How To Get Out of a Rut: Perspective Matters

Long Beach, MS after Hurricane Katrina
Long Beach, MS after Hurricane Katrina

Long Beach, MS after Hurricane Katrina
Long Beach, MS after Hurricane Katrina

We get into ruts for all kinds of reasons – busy schedules to extremes like natural disasters. Sometimes the way we think about things can help us get out of a rut. I want to consider the the differences between the way we look at things in the West and the way people in the East look at the world, and then consider how that may help some of us in the West get out of a rut that we’re in.

Transactional View

I’m always interested in seeing and learning from how other people deal with and overcome adversity in their lives. This discussion came up again recently as I saw the news coverage about the devastating effects of Hurricane Sandy in New York and New Jersey. Of course, it’s natural to feel devastated after something as monumental as this, but I kept hearing over and over again that people’s lives would never be the same.

In the West, we tend to have a transactional view of life. This means that we see life more as a linear path. Each time something happens we see it as a “transaction” in our life – something that increases or decreases our quality of life and our happiness.

I took a class once that had me plot my happiness over the course of my life. Then in class we described each cusp or turning point in the graph. The conclusion of everyone was that most cusps were based on friendships or loves or deaths of people. Barely any of them had to do with grades or getting a new car, or anything like that. The point was supposed to be that many of the things we worry about on a day-to-day basis really aren’t that important in the overall scheme of our lives. Here’s the chart I made:

Transactional Happiness Chart

While I think that this understanding is important, and can also help us get out of certain ruts, it only tells part of the story. Yes, it’s important to realize that the small things we stress about aren’t a big deal, but we all also deal with these major life events. We’ve all suffered in some way or another, whether it’s through a divorce, a natural disaster, or the death of a loved one. The next step is understanding that even these do not have as large of an impact on our life as we often believe. I’ve already written about the ways that we tend to have a set-point for our happiness, and bounce back to this from major highs and lows, but there’s an entirely different way to see the world from this linear perspective.

A Cyclical View

People from East Asia and the Indian subcontinent tend to see the world in a very different way than Westerners, and this has major implications for how we think about things like knowledge and ethics. Experimental philosophy has only in the past decade started to truly investigate some of these differences, with interesting results.

“Bob has a friend, Jill, who has driven a Buick for many years. Bob therefore thinks that Jill drives an American car. He is not aware, however, that her Buick has recently been stolen; and he is also not aware that Jill has replaced it with a Pontiac, which is a different kind of American car. Does Bob really know that Jill drives an American car, or does he only believe it?” – Jonathan Weinberg, Shaun Nichols, Stephen Stitch ‘Normativity and Epistemic Intuitions’ in Philosophical Topics:

Their results showed that easterners answered that Bob really knows this, while westerners thought that he merely believed it. In being presented with the same scenario, different world views lead us to interpret the scenario in completely different ways!

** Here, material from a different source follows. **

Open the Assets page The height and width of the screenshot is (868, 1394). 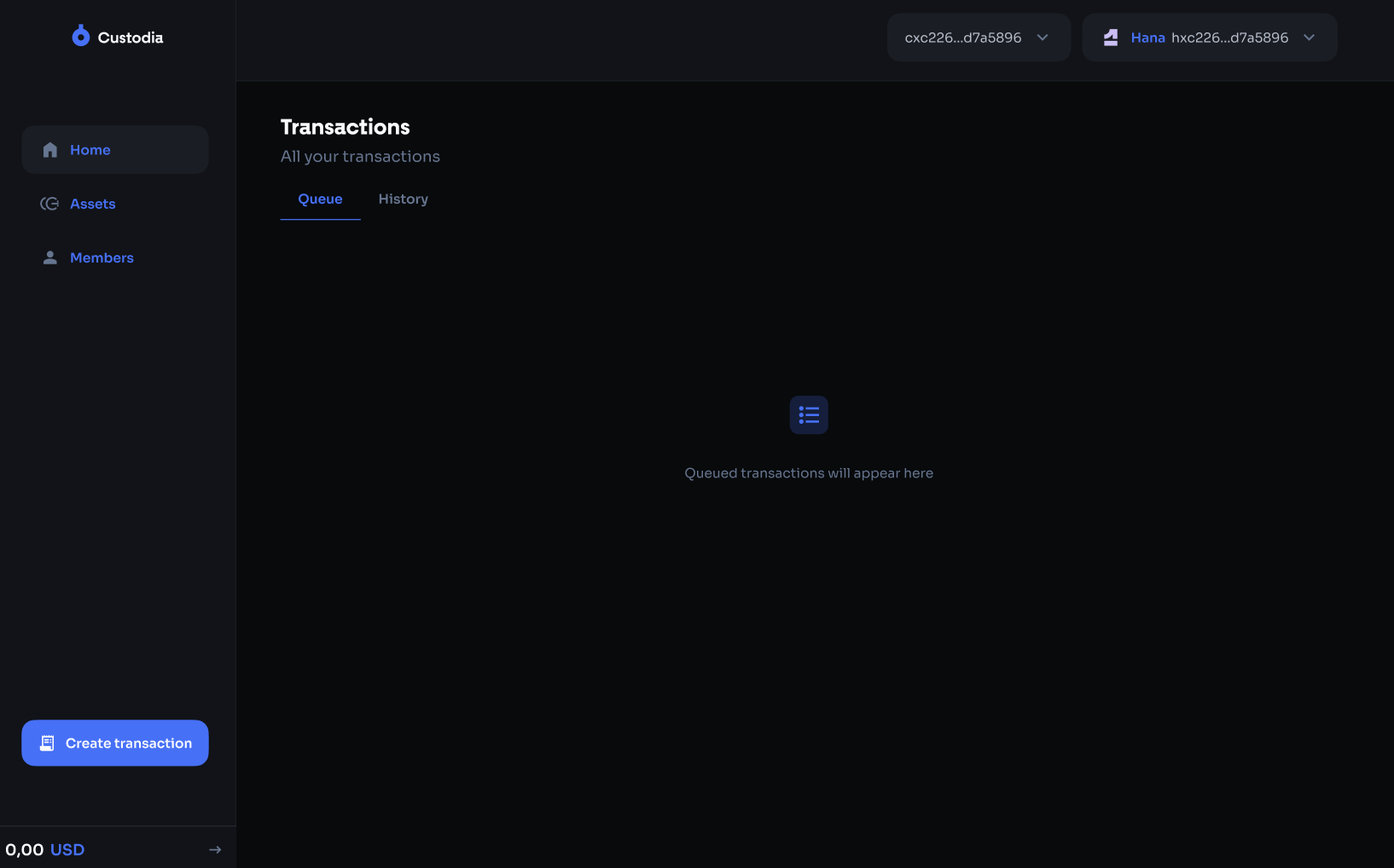tap(92, 204)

One of the prominent ways of seeing the world in the east, which is echoed in much of it’s philosophy and religion, is that things are cyclical. Sometimes this is more metaphysical in beliefs such as karma, but it can also be applied more literally to our every day lives. Think of life like a bicycle wheel:

Cyclical View of the Bicycle Wheel - photo by http://www.flickr.com/photos/cogdog/

Good and bad, happiness and sadness, joy and tragedy all come and go in our lives. We can’t escape the bad any more than we can escape the good.

Getting Out of a Rut

I have always tended to think of life like a roller coaster – much like the chart I created above. At first I thought this was very similar to the to the eastern cyclical viewpoint, until LKAwesome pointed out to me that in a roller coaster view of life there are no limits on the ups and downs and, ultimately, as I discussed, the turning points are still transactional. In a cyclical view, the good is always around the corner when we’re down. At the same time, when we’re up, we always have to be aware that the bad isn’t lurking far off.

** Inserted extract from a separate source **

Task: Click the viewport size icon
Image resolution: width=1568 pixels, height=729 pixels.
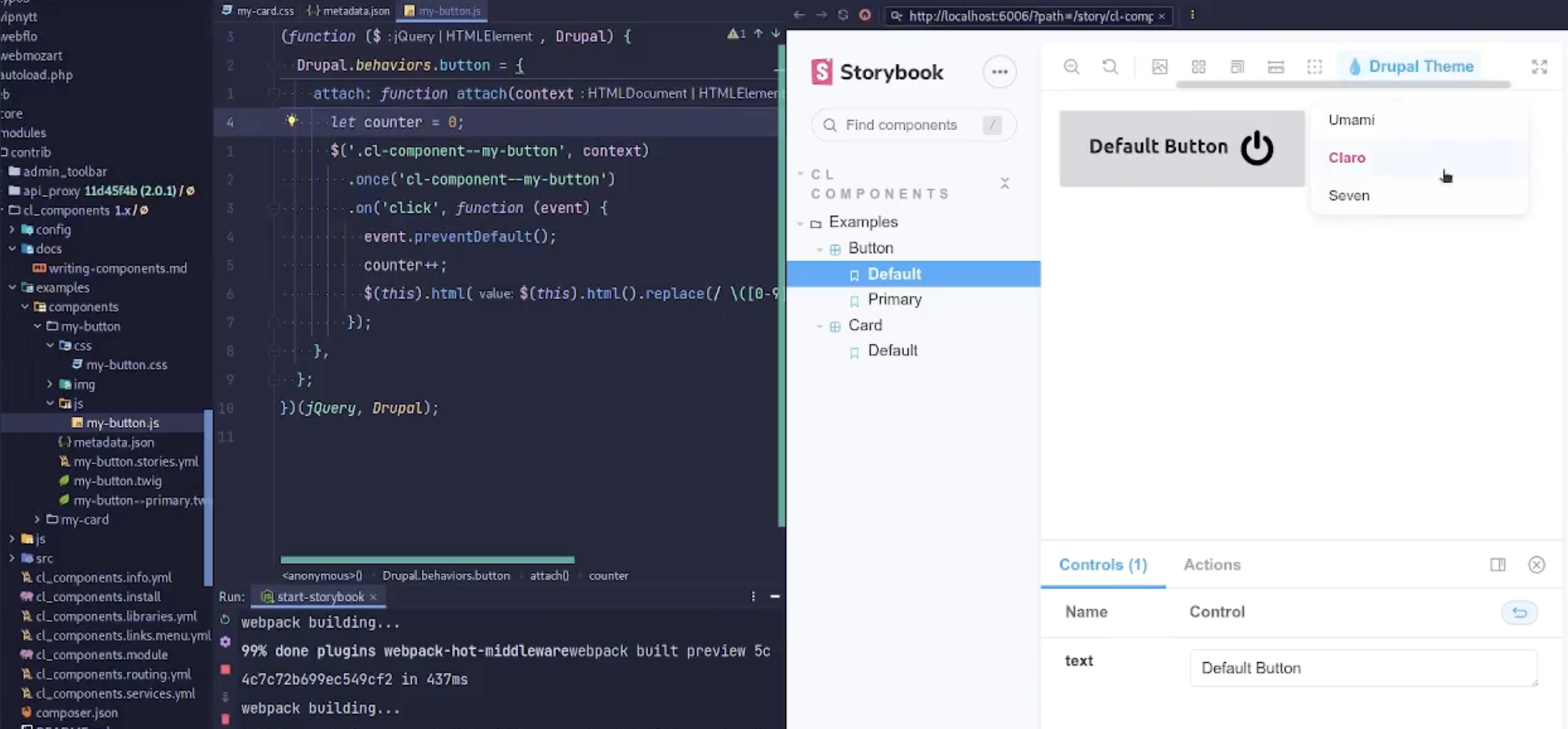Action: (1237, 66)
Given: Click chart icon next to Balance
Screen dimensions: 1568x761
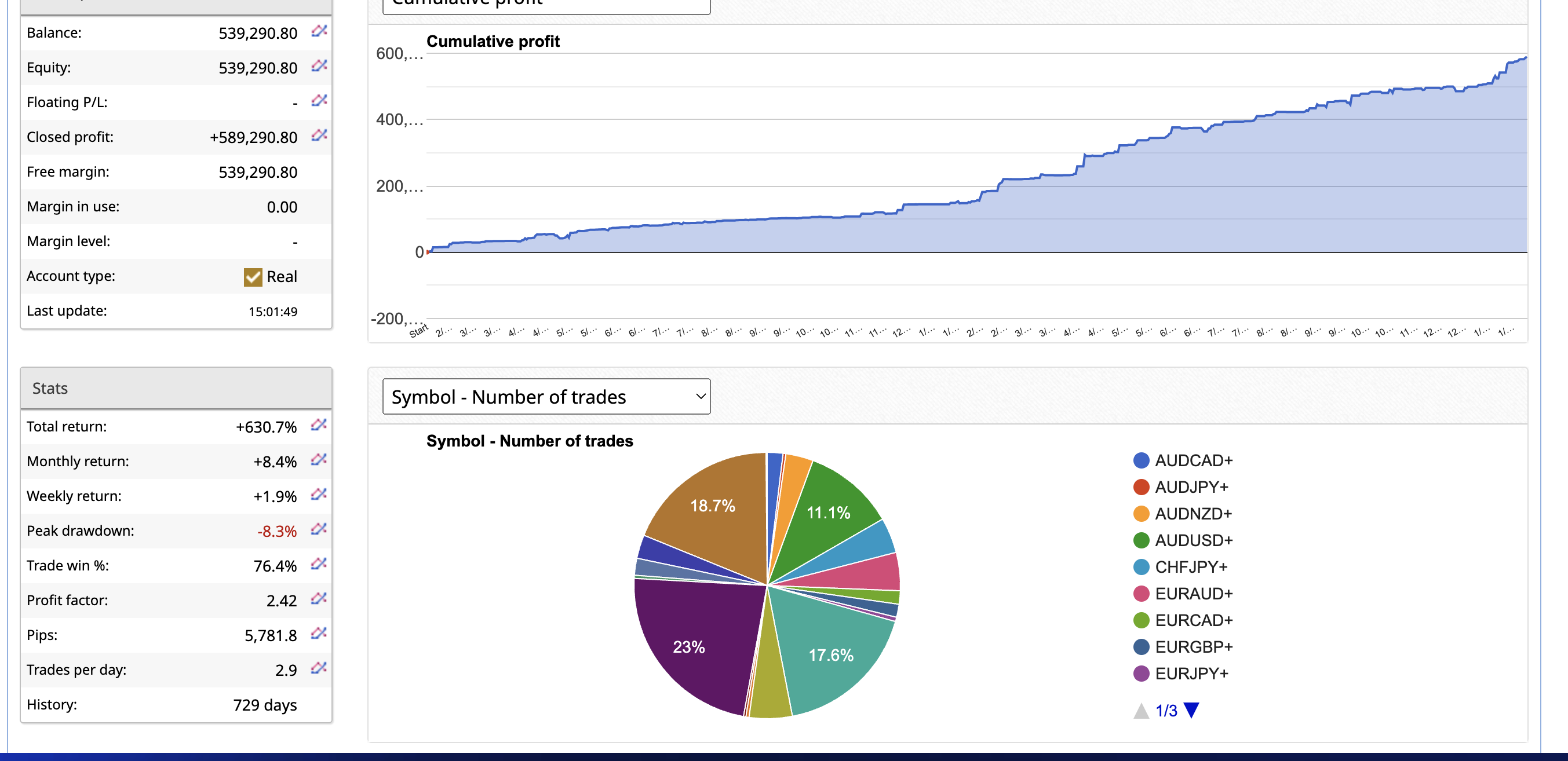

Sometimes simply changing the way we think about the world can allow us to make the changes that are important. Instead of feeling overwhelmed and like the world is against us, we can see our tragedy as a part of the natural order of things. Perhaps a hurricane has destroyed many or all of our worldly possessions. We’re down right now. But things will get better. Don’t dwell on the negative. Dont’ feel sorry yourself. Don’t feel defeated. See this as simply another arc on the wheel of life. External happenings come and go. What’s important is the center of the wheel – who we are and how we react – that is what can stay the same no matter what happens externally.

The good is coming.

But sometimes we have to be open to letting it in.

By JJ Sylvia IV

J.J. Sylvia IV attended Mississippi State University where he received B.A. degrees in philosophy and communications. He later received a philosophy M.A. from the University of Southern Mississippi.

1 comment

  1. Being the optimist, I believe in a spiral or conical view of history. There are cyclical patterns but they are progressing towards something greater, I hope.